— Task —
Recast the records below as a numbered list, omitting blank lines, starting with the line that contains "Locate an element" and going on through the line that contains "search is located at coordinates (2325, 184).". Leave the pictures out of your answer.

— Records provided —
· · · ·

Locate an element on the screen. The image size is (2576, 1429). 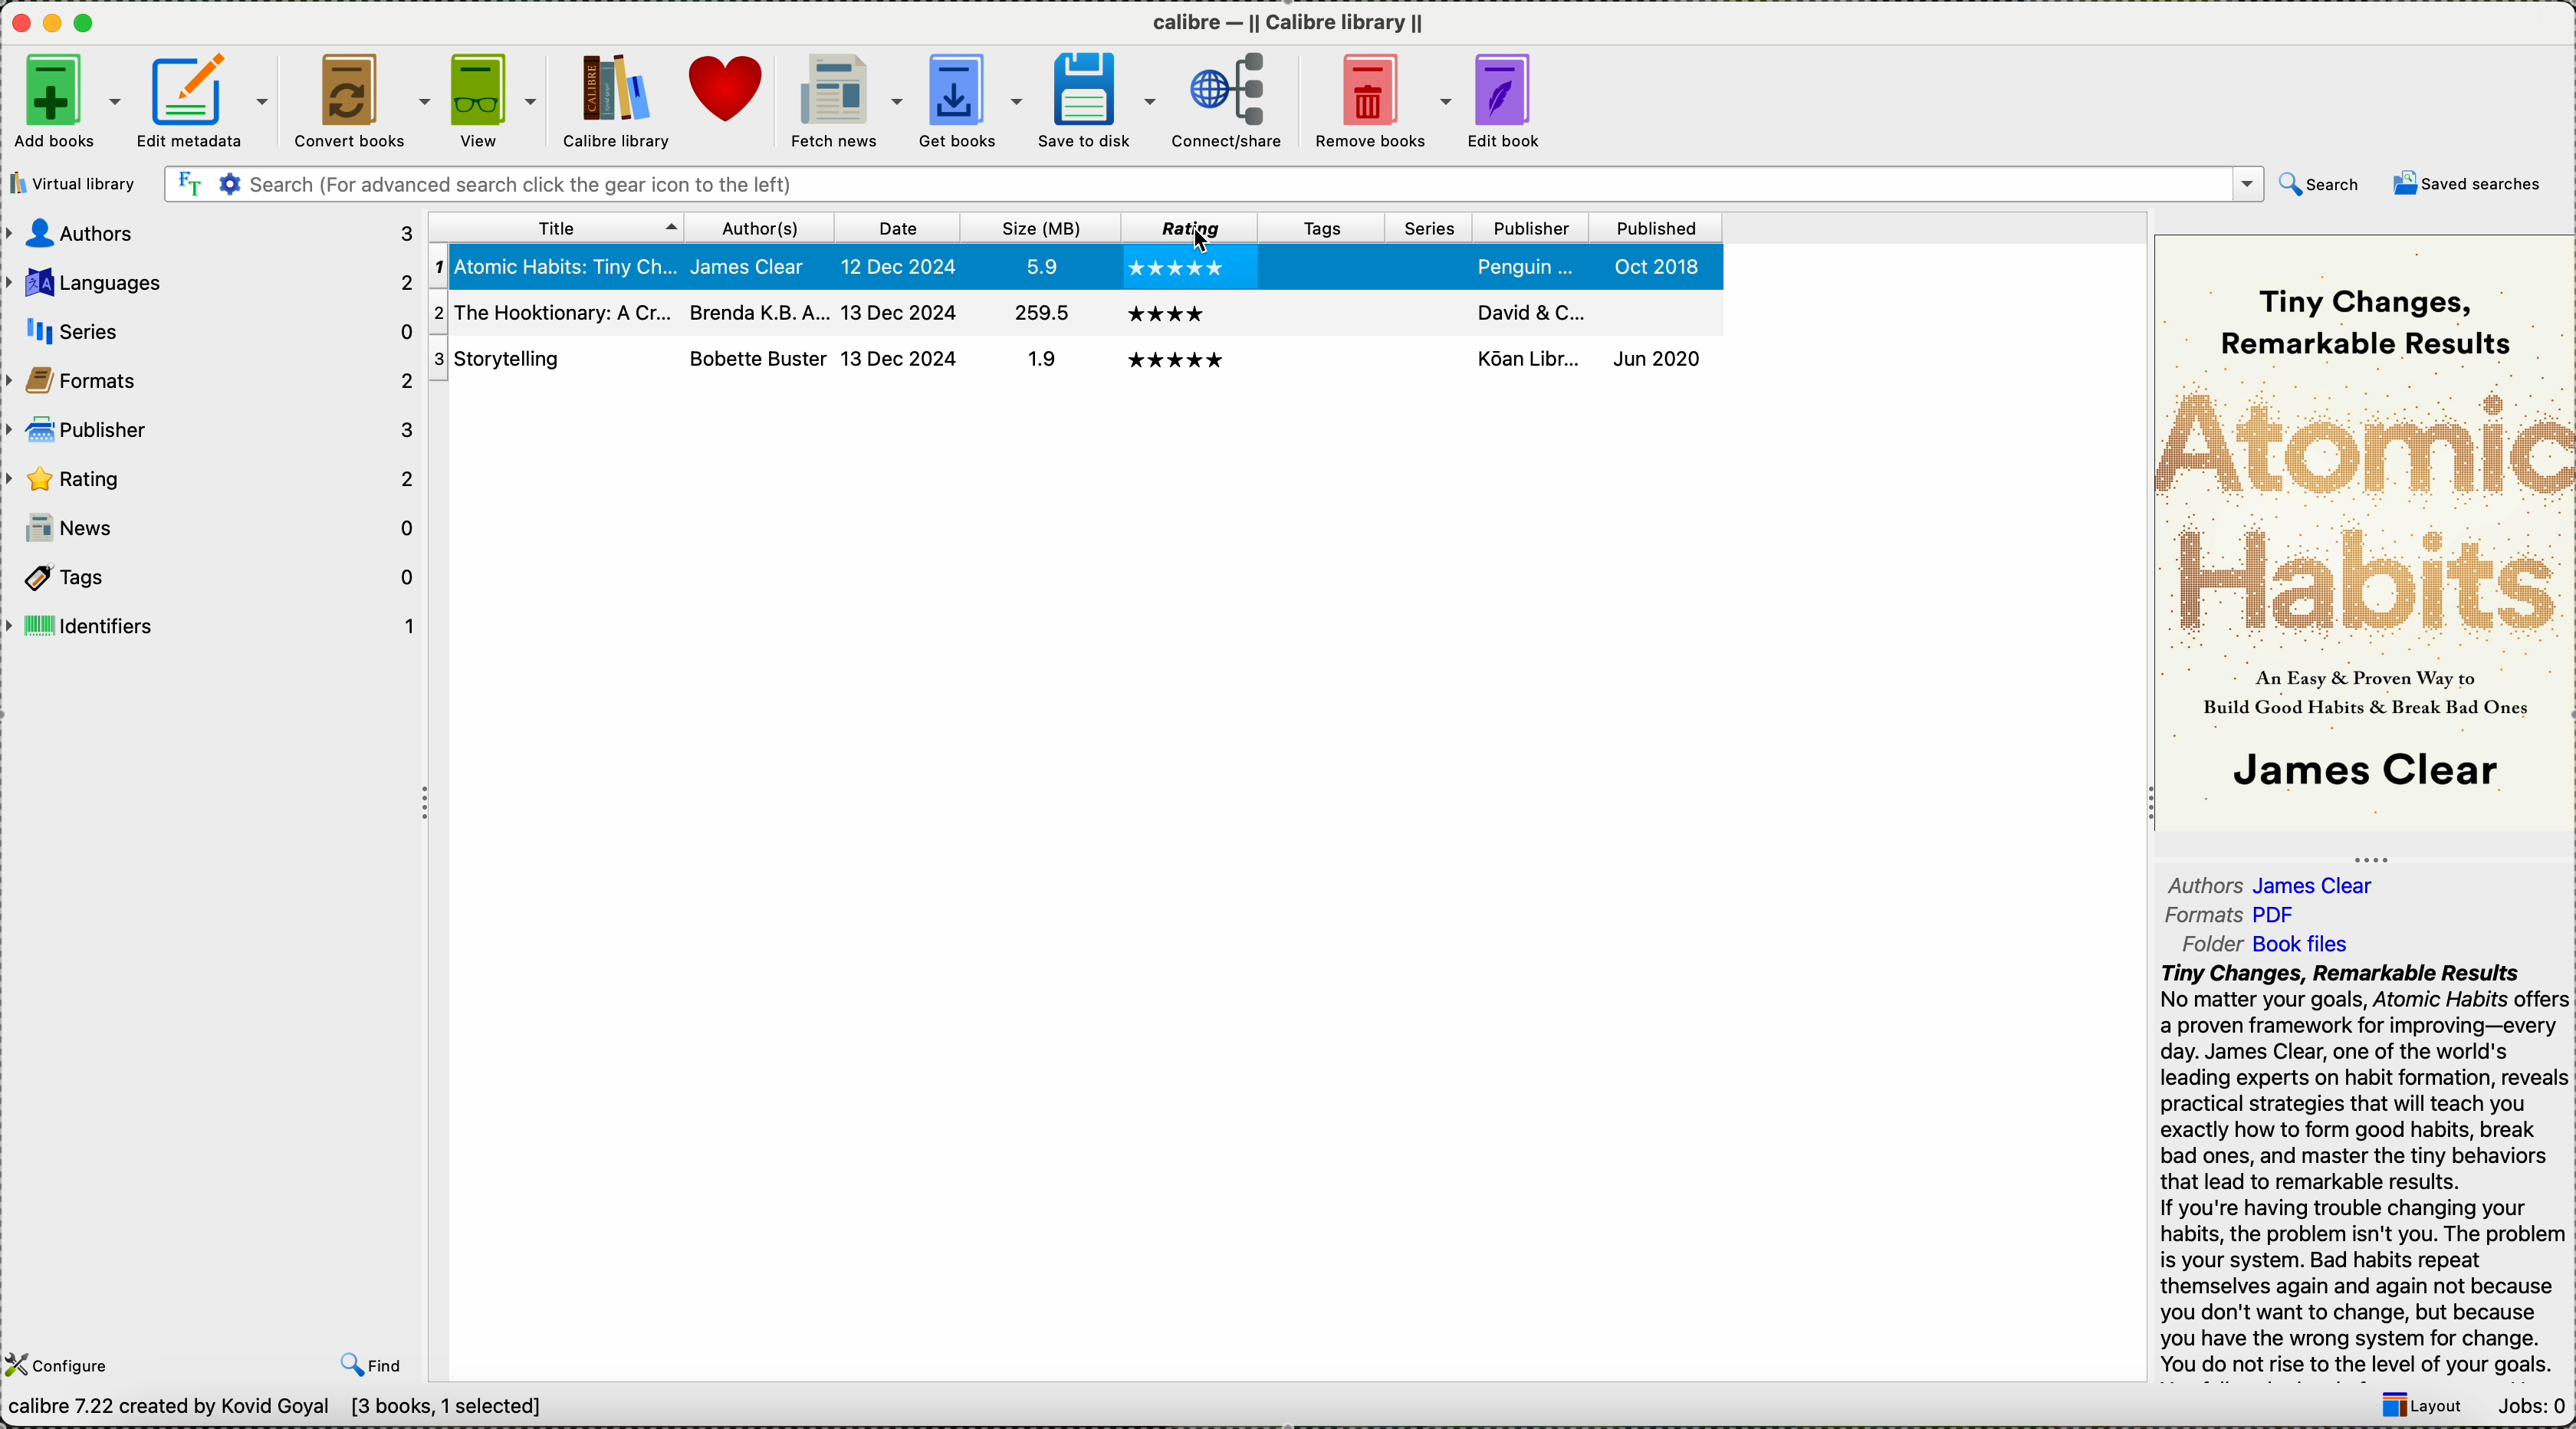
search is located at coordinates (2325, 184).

· · · ·

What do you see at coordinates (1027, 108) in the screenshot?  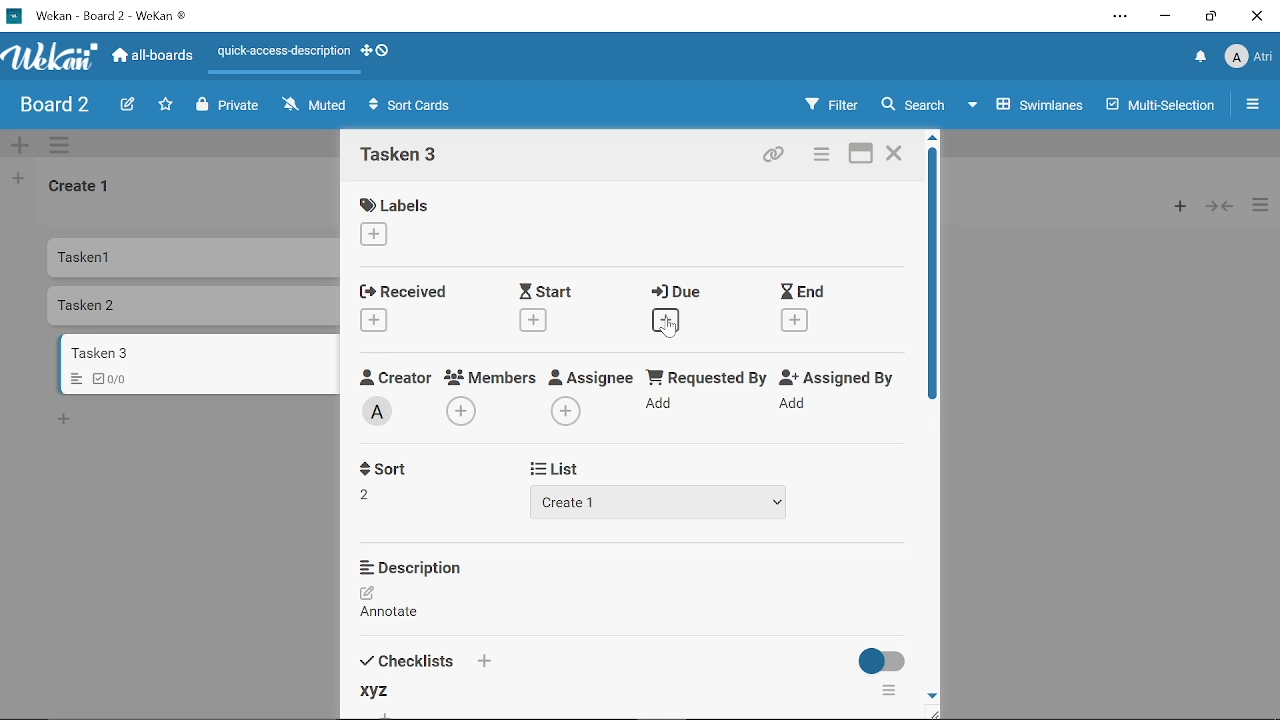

· · · ·

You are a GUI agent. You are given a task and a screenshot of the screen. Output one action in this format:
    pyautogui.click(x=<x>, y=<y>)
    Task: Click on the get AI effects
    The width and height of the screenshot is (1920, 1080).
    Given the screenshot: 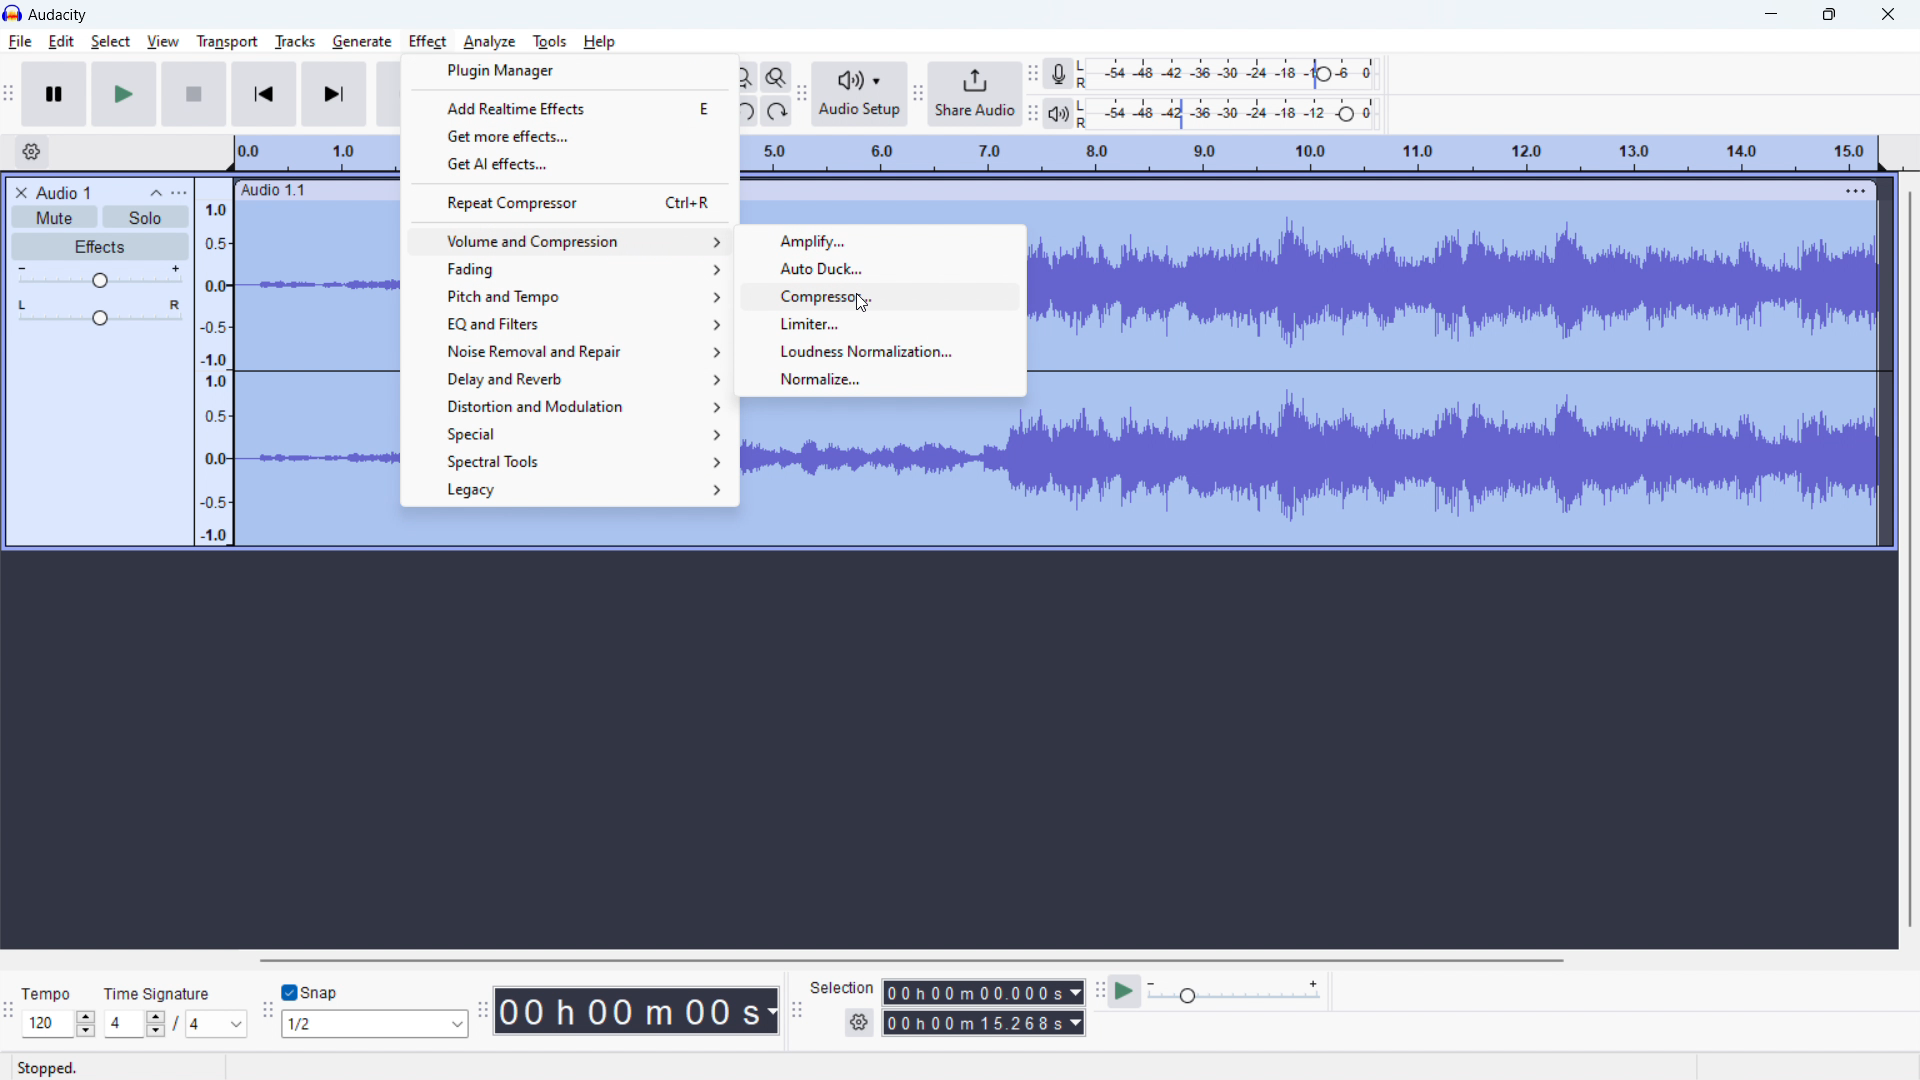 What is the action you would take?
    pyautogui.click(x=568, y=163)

· · · ·

— Correct result —
1. Locate an element on the screen. The image size is (2576, 1429). 
2. search is located at coordinates (2325, 184).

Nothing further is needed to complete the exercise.